Frappe de drone à Goma : les vérités du Groupe d’experts de l’ONU
Le groupe d'experts de l'ONU (S/2026/466) reconstitue la frappe qui a tué l'humanitaire française de l'Unicef Karine Buisset à Goma le 11 mars : une munition aérienne de fragmentation, tirée par un drone venu du lac Kivu. L'attribution, elle, reste contestée.
Frappe de drone à Goma : les vérités du Groupe d’experts de l’ONU
AFP
Onze mars 2026, vers 4 heures du matin, quartier Himbi, à Goma. Deux détonations à cinq minutes d’intervalle : la première étouffée sur le lac Kivu, la seconde sur une maison d’habitation. Dans cette maison, Karine Buisset, humanitaire française de l’Unicef, est tuée sur le coup. Le groupe d’experts de l’ONU sur la RDC a reconstitué cette frappe dans son rapport S/2026/466.
Employée de l’Unicef chargée de programmes de protection contre l’exploitation et les abus sexuels, Karine Buisset a été tuée avec deux autres civils, selon la Monusco, qui a parlé de « drones d’attaque ». Sa mort avait été annoncée par le président français Emmanuel Macron. Goma est sous le contrôle de l’AFC/M23 depuis janvier 2025.
À partir de preuves photographiques et vidéo, de témoignages et d’expertises, les enquêteurs décrivent une frappe menée par un aéronef sans pilote. La munition a été délivrée par une plateforme à hélice approchant par le lac Kivu, qui a largué deux charges successives : la première a explosé dans le lac, la seconde sur la maison cinq à dix minutes plus tard. Des sources confidentielles font état d’un second drone, possiblement en rôle d’observation.

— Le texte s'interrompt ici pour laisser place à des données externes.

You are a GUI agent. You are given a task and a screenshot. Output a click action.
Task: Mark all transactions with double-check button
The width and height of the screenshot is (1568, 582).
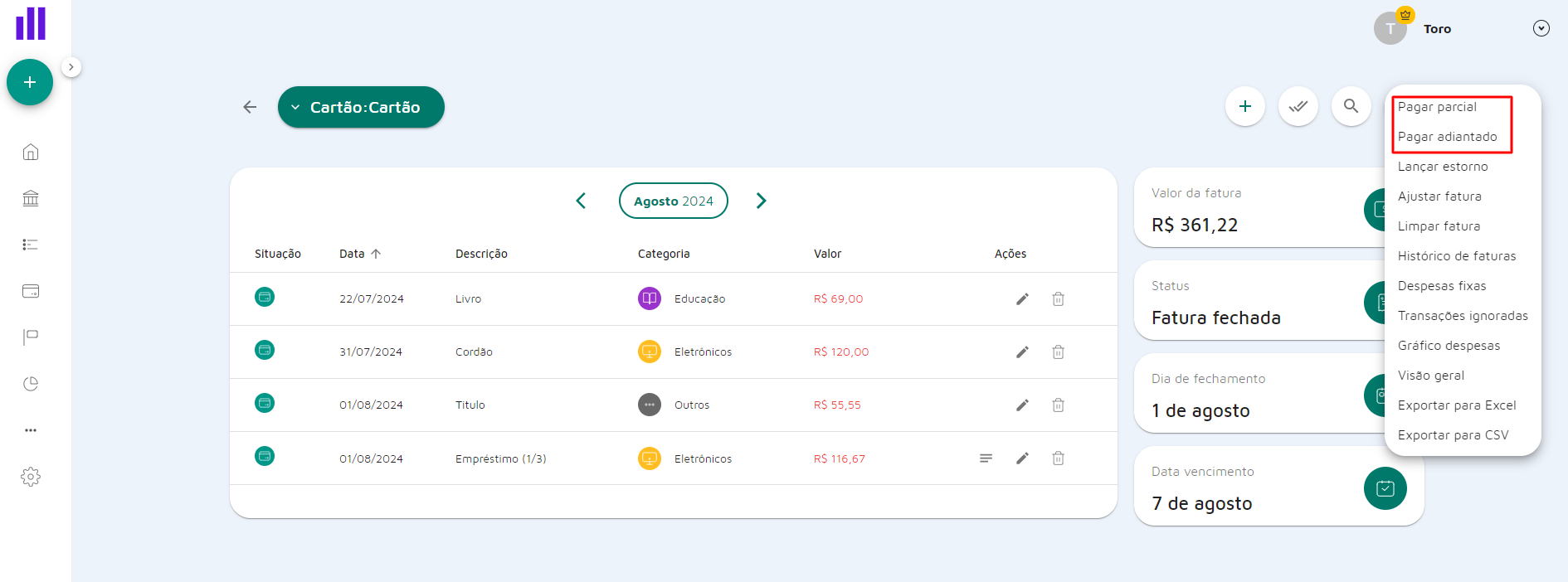tap(1298, 106)
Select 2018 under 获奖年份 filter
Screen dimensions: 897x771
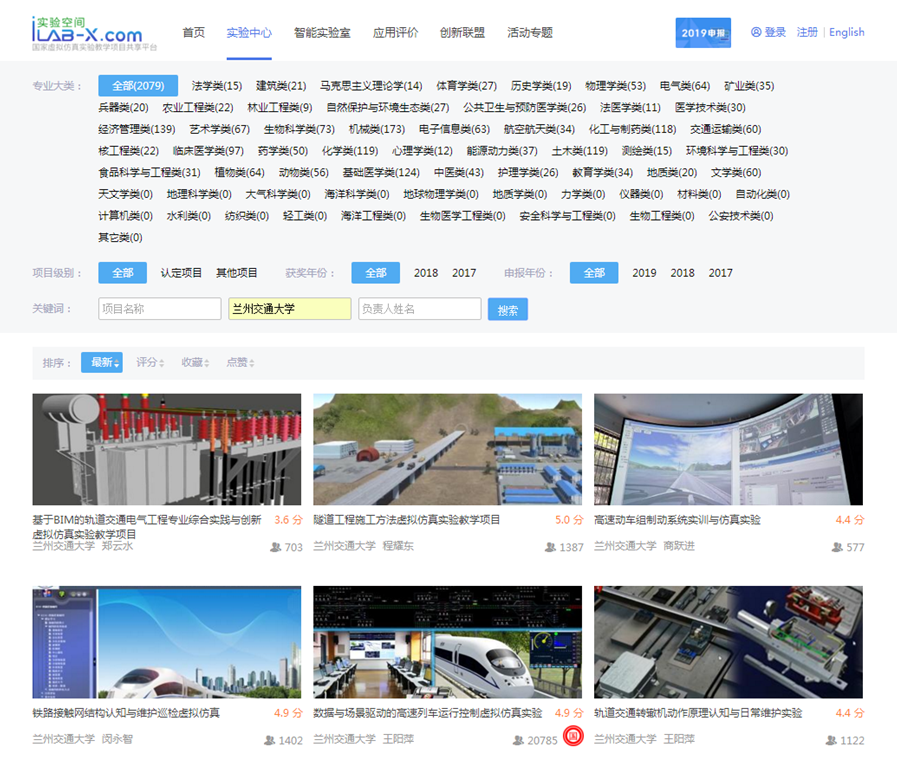point(426,273)
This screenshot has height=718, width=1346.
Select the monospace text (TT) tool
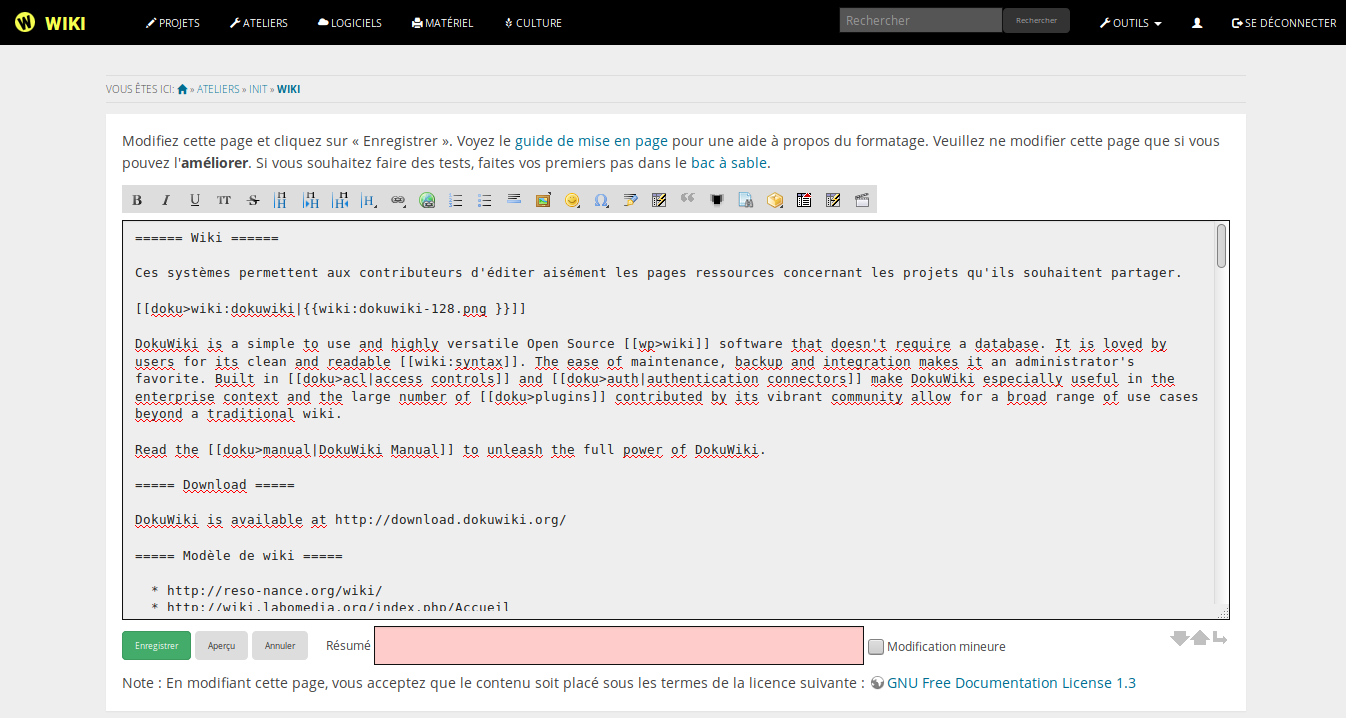tap(223, 200)
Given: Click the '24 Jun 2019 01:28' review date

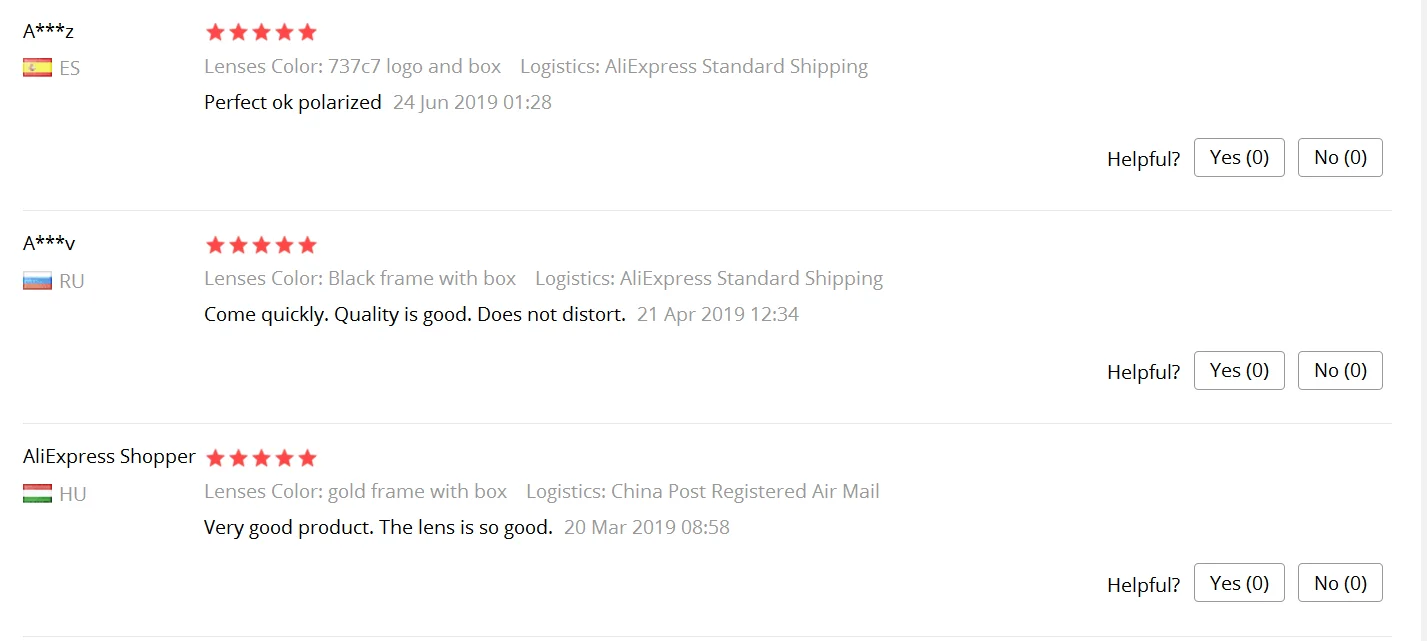Looking at the screenshot, I should [x=472, y=102].
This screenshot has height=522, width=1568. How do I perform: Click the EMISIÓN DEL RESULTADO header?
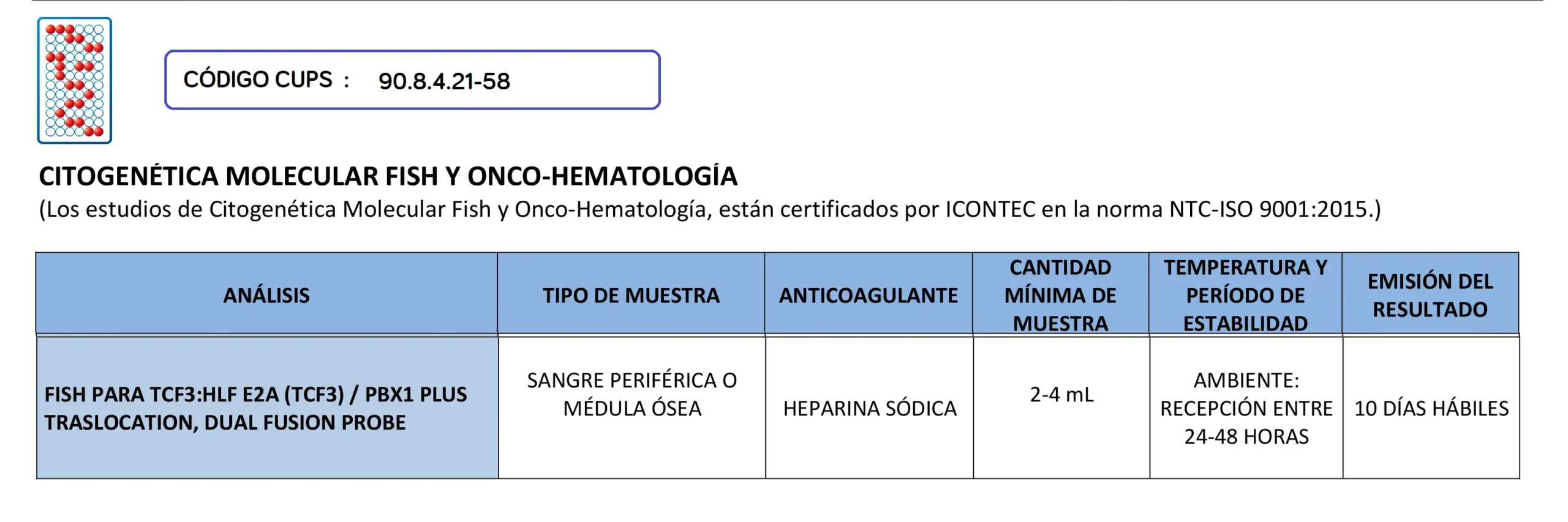point(1430,295)
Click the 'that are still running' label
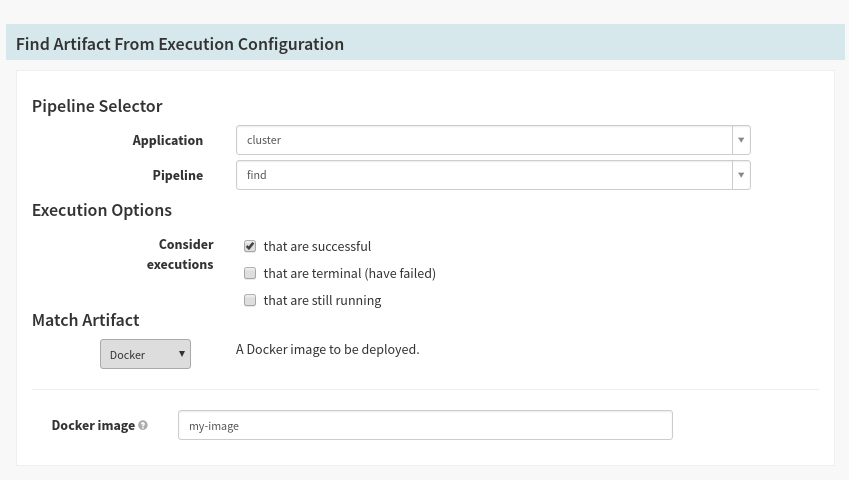The width and height of the screenshot is (849, 480). click(x=322, y=301)
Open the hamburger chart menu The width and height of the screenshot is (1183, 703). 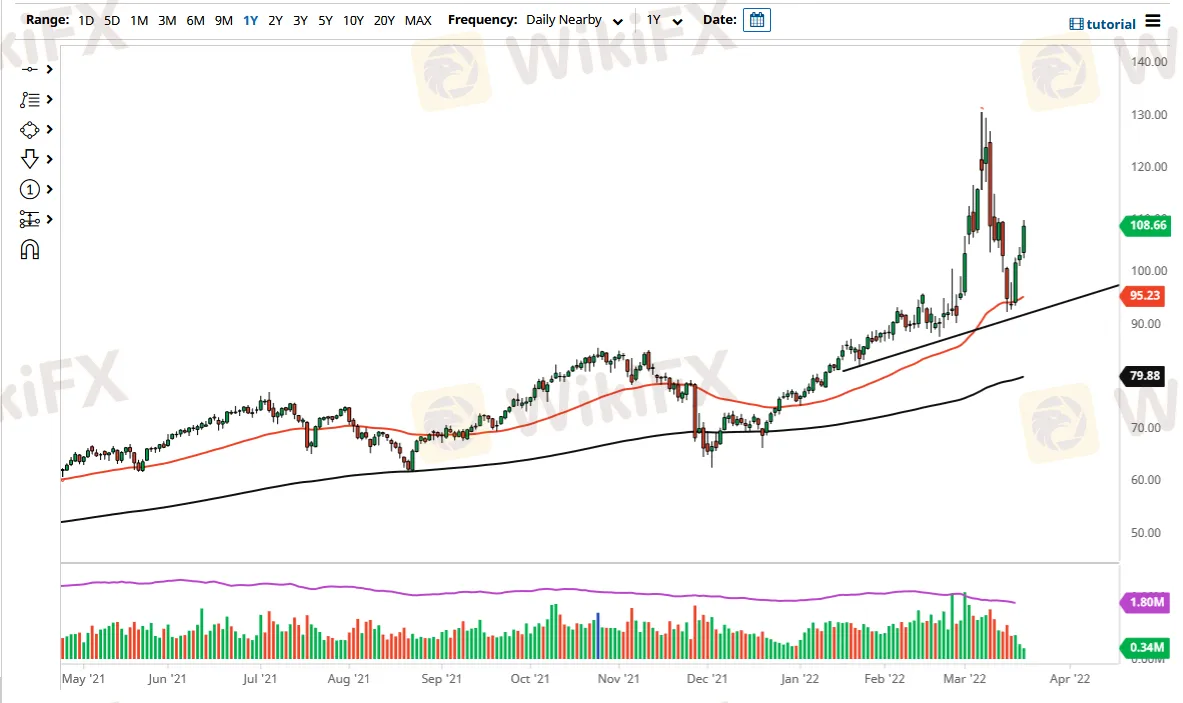[1153, 21]
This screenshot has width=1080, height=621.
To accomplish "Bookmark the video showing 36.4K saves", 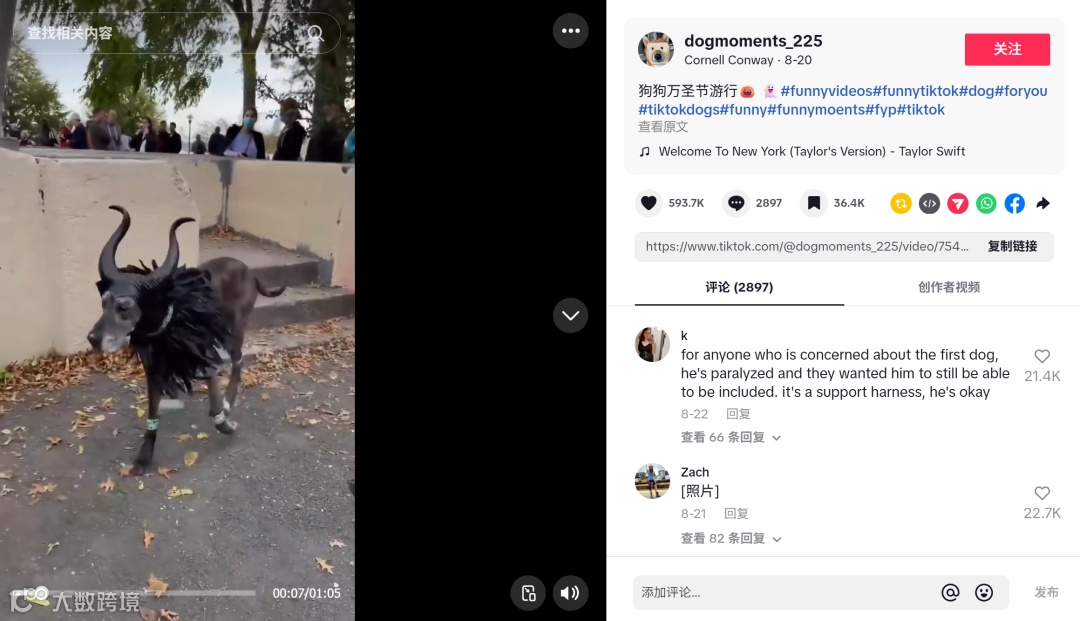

L’ampleur des dégâts dépasse celle des munitions improvisées légères larguées par de petits drones, écrivent les experts, qui privilégient l’hypothèse d’une munition planante d’environ 70 millimètres de calibre, porteuse d’une charge explosive de 5 à 10 kilos, combinant possiblement des effets incendiaires et de fragmentation. La façade de la maison porte une forte densité d’impacts métalliques à haute vitesse, signature d’une charge à fragmentation.
Le rapport décrit une détonation en altitude, déclenchée par un capteur avant l’impact direct, à hauteur de la partie supérieure de la fenêtre de la chambre de la victime. L’angle d’attaque est estimé entre 25 et 45 degrés, selon une trajectoire descendante. En l’absence de cratère au sol, les experts situent l’explosion au niveau de la toiture.
Ce que ce chapitre du rapport ne tranche pas, c’est l’identité de l’auteur de la frappe. L’attribution reste un point de bataille. L’AFC/M23 a accusé l’armée congolaise d’avoir lancé les drones ; Kinshasa a présenté ses condoléances et ouvert une enquête sans désigner de coupable, tout en pointant une « agression technologique » rwandaise. Des sources sécuritaires citées par la presse estiment que les frappes visaient des chefs de groupes armés et que la maison a été touchée par erreur. En février, l’organisation ACLED avait recensé une trentaine de frappes de drones et de raids aériens dans l’Est, un record mensuel.
Le rapport apporte une pièce technique à un dossier lourd : la mort d’une humanitaire dans une ville densément peuplée, sous les drones. La trajectoire par le lac Kivu en est une donnée ; l’identité du tireur, elle, reste à établir.